He Built a Billion-Dollar Startup, Retired His Parents, Turned Down $60 Million and Then the Hard Part Started.

Vinay Hiremath's post-exit essay was titled "I am rich and have no idea what to do with my life." The startup world doesn't talk enough about what it describes.

Jayanth Kumar

When people talk about startup exits, they talk about the number. What they talk about far less is what often comes next when the urgency disappears, the calendar clears, and no one needs you in the morning anymore.

Vinay Hiremath, co-founder and former CTO of Loom, has been unusually public about that experience.
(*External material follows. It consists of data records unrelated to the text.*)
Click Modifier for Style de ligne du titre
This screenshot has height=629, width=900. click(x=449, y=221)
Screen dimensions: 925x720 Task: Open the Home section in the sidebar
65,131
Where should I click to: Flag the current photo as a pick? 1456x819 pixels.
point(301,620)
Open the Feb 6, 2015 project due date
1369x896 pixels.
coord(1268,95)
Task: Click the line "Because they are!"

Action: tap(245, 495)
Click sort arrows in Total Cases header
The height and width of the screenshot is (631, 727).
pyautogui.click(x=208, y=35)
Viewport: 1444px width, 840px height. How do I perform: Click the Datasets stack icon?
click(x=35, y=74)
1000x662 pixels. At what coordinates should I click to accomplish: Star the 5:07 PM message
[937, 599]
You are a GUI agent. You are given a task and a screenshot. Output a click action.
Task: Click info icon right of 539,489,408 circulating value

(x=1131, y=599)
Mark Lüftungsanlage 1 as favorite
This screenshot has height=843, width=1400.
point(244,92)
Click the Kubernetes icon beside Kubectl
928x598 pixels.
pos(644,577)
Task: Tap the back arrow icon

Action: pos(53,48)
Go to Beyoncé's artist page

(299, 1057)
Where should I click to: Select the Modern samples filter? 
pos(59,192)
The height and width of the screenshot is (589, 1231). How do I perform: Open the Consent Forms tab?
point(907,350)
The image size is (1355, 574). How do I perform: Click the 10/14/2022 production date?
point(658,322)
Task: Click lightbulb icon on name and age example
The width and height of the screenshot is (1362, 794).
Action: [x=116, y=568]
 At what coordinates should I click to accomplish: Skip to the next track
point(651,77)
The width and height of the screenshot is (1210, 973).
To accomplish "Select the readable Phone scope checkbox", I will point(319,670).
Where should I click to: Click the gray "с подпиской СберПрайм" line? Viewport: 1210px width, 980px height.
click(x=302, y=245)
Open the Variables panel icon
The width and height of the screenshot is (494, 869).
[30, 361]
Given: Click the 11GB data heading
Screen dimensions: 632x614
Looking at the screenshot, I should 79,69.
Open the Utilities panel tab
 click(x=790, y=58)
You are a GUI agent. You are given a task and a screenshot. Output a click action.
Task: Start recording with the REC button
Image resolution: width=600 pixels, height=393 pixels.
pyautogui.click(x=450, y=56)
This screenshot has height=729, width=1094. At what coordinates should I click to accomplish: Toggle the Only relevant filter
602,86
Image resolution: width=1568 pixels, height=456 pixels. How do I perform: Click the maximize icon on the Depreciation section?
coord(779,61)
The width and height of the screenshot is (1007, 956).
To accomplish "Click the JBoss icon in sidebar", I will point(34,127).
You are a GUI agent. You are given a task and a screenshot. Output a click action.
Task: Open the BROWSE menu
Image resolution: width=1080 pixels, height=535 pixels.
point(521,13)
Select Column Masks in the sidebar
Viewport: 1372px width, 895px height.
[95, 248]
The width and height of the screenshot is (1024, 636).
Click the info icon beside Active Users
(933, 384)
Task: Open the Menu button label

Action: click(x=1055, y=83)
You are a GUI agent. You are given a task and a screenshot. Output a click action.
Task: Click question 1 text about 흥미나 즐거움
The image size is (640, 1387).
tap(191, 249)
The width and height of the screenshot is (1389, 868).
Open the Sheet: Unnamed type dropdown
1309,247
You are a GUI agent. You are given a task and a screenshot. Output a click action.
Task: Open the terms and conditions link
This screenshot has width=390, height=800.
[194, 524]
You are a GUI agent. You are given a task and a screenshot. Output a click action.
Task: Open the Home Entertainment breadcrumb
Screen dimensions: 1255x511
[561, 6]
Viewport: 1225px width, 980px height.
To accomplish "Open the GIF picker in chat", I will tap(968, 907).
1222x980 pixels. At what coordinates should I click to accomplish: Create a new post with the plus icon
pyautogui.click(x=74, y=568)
After Atlassian acquired Loom in October 2023 for close to $975 million, Hiremath was offered a reported $60 million to stay on and help with the transition. He said no.

From the outside, that choice can seem baffling. From the inside, it made sense. Staying would have extended a role he already felt done with. Leaving meant freedom but also the kind of disorientation that financial security can't fix on its own.

Hiremath had spent nearly a decade becoming Loom. He dropped out of the University of Illinois and teamed up with Joe Thomas and Shahed Khan in 2016 to build a simple video messaging tool for workplace communication. It worked. Loom scaled to more than 25 million registered users and roughly 200,000 paying customers. Users were recording over 1.5 billion minutes of video every quarter. With nearly $200 million raised from Sequoia and Andreessen Horowitz, the company's valuation reached around $1.5 billion by 2021.

When a company grows like that, the founder often grows into it just as completely. The metrics become the identity. The momentum becomes the meaning. Hiremath later wrote that as Loom continued to scale, his sense of self became tied to the company's performance. When the business went through its first layoffs, he wrote that he felt the blow personally like a part of himself had failed alongside it.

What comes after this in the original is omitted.